[Records from a data collection]

══════

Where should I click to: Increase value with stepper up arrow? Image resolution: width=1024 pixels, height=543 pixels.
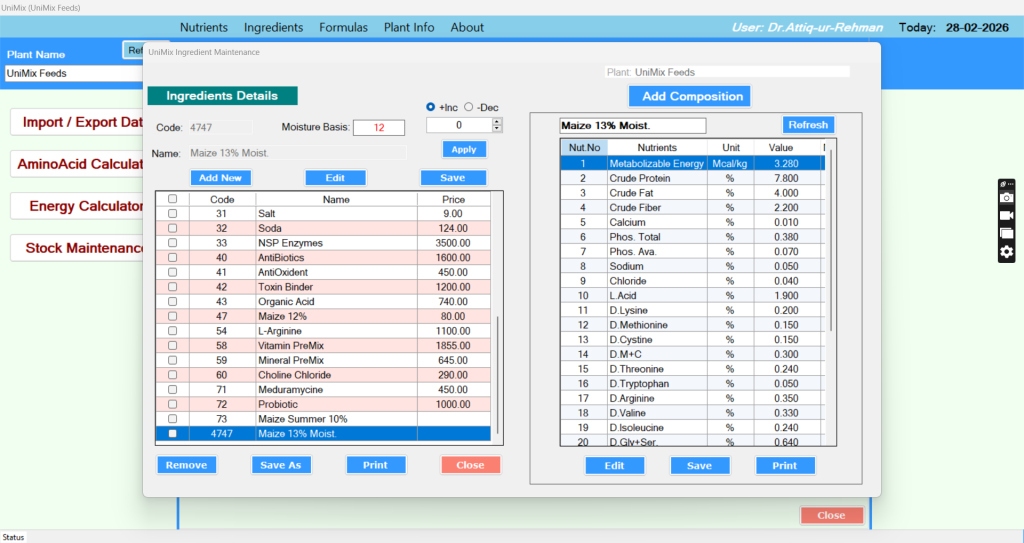point(497,122)
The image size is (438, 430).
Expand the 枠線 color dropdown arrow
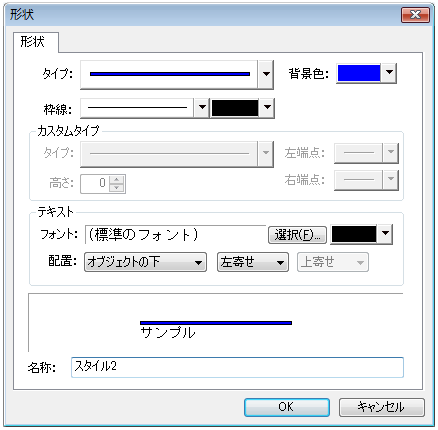(x=267, y=108)
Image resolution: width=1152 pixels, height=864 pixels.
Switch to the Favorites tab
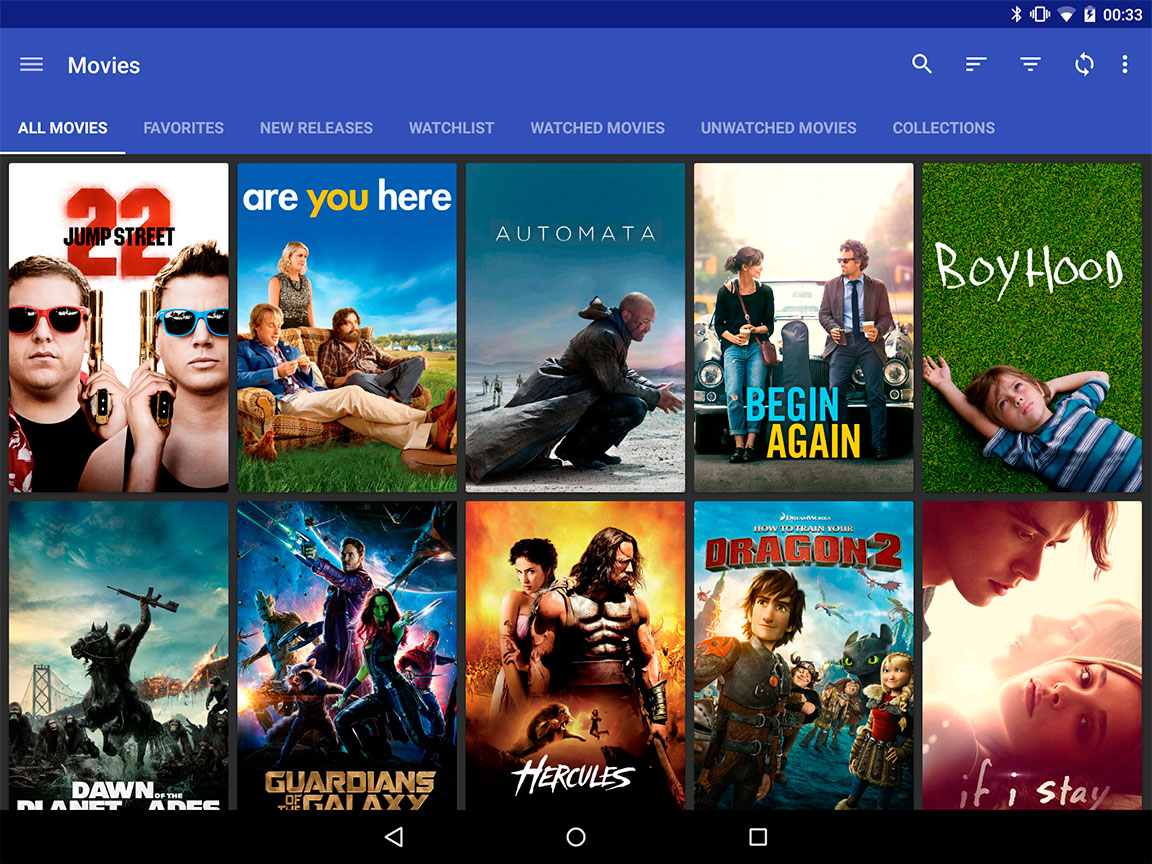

══════

» Exercise
Count how many lines of the data above contain the string "width". Reply with the number only.

» The answer
2